Justo cuando estábamos a punto de cumplir las palabras de Neruda —“Nosotros, los de entonces, ya no somos los mismos”— o la profecía poética de José Emilio Pacheco — “Ya somos todo aquello / contra lo que luchamos a los 20 años”—, llegó la crisis, el derrumbe de las instituciones y volvieron a revelarse con crudeza las viejas verdades de la desigualdad, los costurones de la explotación, el muñeco pintado de la autosatisfacción.
Después de escuchar miles de veces que el mundo no puede pintarse en blanco o en negro y mientras hacíamos acopio de una gama de grises que matizasen nuestro discurso, llegó la crisis y pintó la realidad con un expresionista claroscuro, similar a la película Metrópolis, de Fritz Lang.

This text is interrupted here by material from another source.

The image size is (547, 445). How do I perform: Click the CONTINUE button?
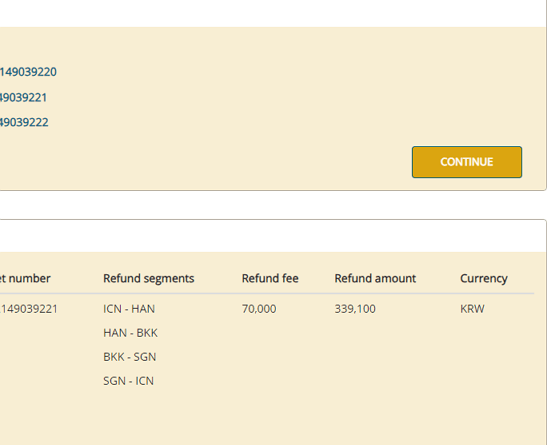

Cualquier crítica radical de los últimos veinte años palidece ante los titulares de la actualidad. Ni los individuos más extremistas de hace apenas unos años se habrían atrevido a afirmar que miles de cargos eclesiásticos cometían delitos de pederastia ante el silencio comprensivo de la jerarquía católica. Ni en las novelas de ficción más apocalípticas pudimos imaginar que un numeroso grupo de monjitas candorosas urdían toda una trama para robar los niños a las familias más pobres.
Nos dijeron que los jueces era un ejemplo de ecuanimidad, pero no sospechábamos que iban a castigar a los togados que luchaban contra el delito mientras que el Tribunal Supremo no apreciaría irregularidad alguna en que el presidente del Consejo General del Poder Judicial se gastara nuestro dinero en sus fines de semana caribeños, un invento perfecto para trabajar de martes a jueves y vivir como un marajá el resto de la semana.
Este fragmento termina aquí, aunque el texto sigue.